Our outings in the car were called “induction by personal inspection.” I can remember the smell of calf leather in the little sports car, remember the way Kaltenburg sat next to me holding the wheel firmly with both hands, concentrating on the road. On the spare seat there was always a pile of books and brochures; I reached back with my left hand, read to the professor from the lives of famous ornithologists, while he chauffeured us to their birthplaces and homes, to the sites of their activity. Thus Kaltenburg once took me on a whole-day excursion down the Elbe to Köthen, to see the Ziebigk estate, Naumann's place. We drove to Renthendorf to see the Brehms' house. To Waldheim, where Maikammer was born. To Reichenbach in the Vogtland. To Waldenburg. I can hardly recall anything about the town of Greiz, but on the other hand I have the clearest memory of a portrait of the
pâtissier
Carl Ferdinand Oberländer, who became addicted to collecting native and exotic birds. His expression seems to betray grief and melancholy, the furrowed brow, around the eyes, the mouth: it won't be long before his passion drives him to ruin, he will have to sell his wonderful collection of mounts.

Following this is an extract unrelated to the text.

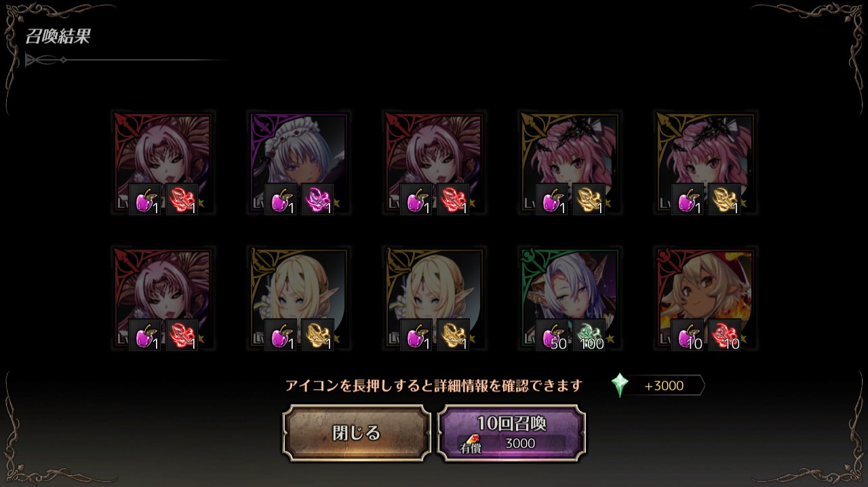Select the first bottom-row red-framed character card

pyautogui.click(x=163, y=298)
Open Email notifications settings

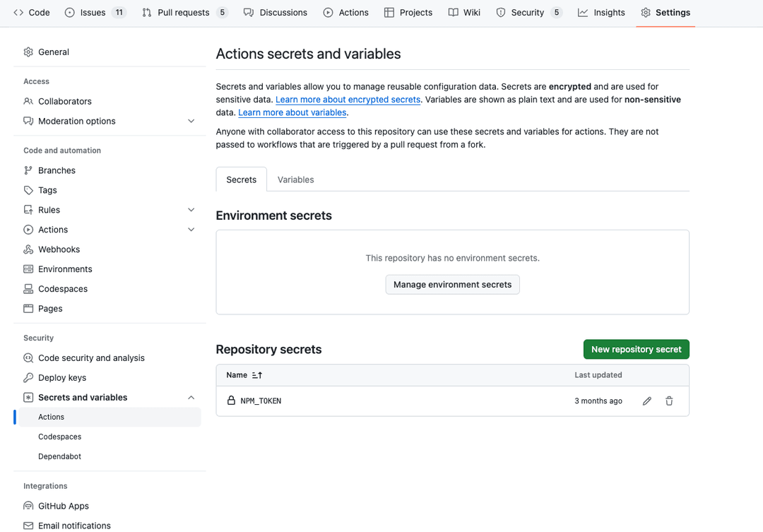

Once, in the most glorious weather, we roamed for a whole day through the landscape of Moritzburg with its many pools, we could have made countless sightings, but Kaltenburg was intent on one thing only, finding a particular pond where, as he said, Hans Steingruber had begun his career. He had been cycling past this spot on a day in March 1923 and had seen two coral-red beaks glowing on the water. Kaltenburg stomped through the reeds on the bank: “At that time he was your age,” and red-crested pochards had not been spotted for more than seventy years. Nobody was willing to believe Steingruber, even Reinhold in Berlin was skeptical when the young man came to see him. No,
Netta rufina
in Moritzburg, that must have been a faulty sighting, he was certain of it, Reinhold, the greatest ornithologist of our time.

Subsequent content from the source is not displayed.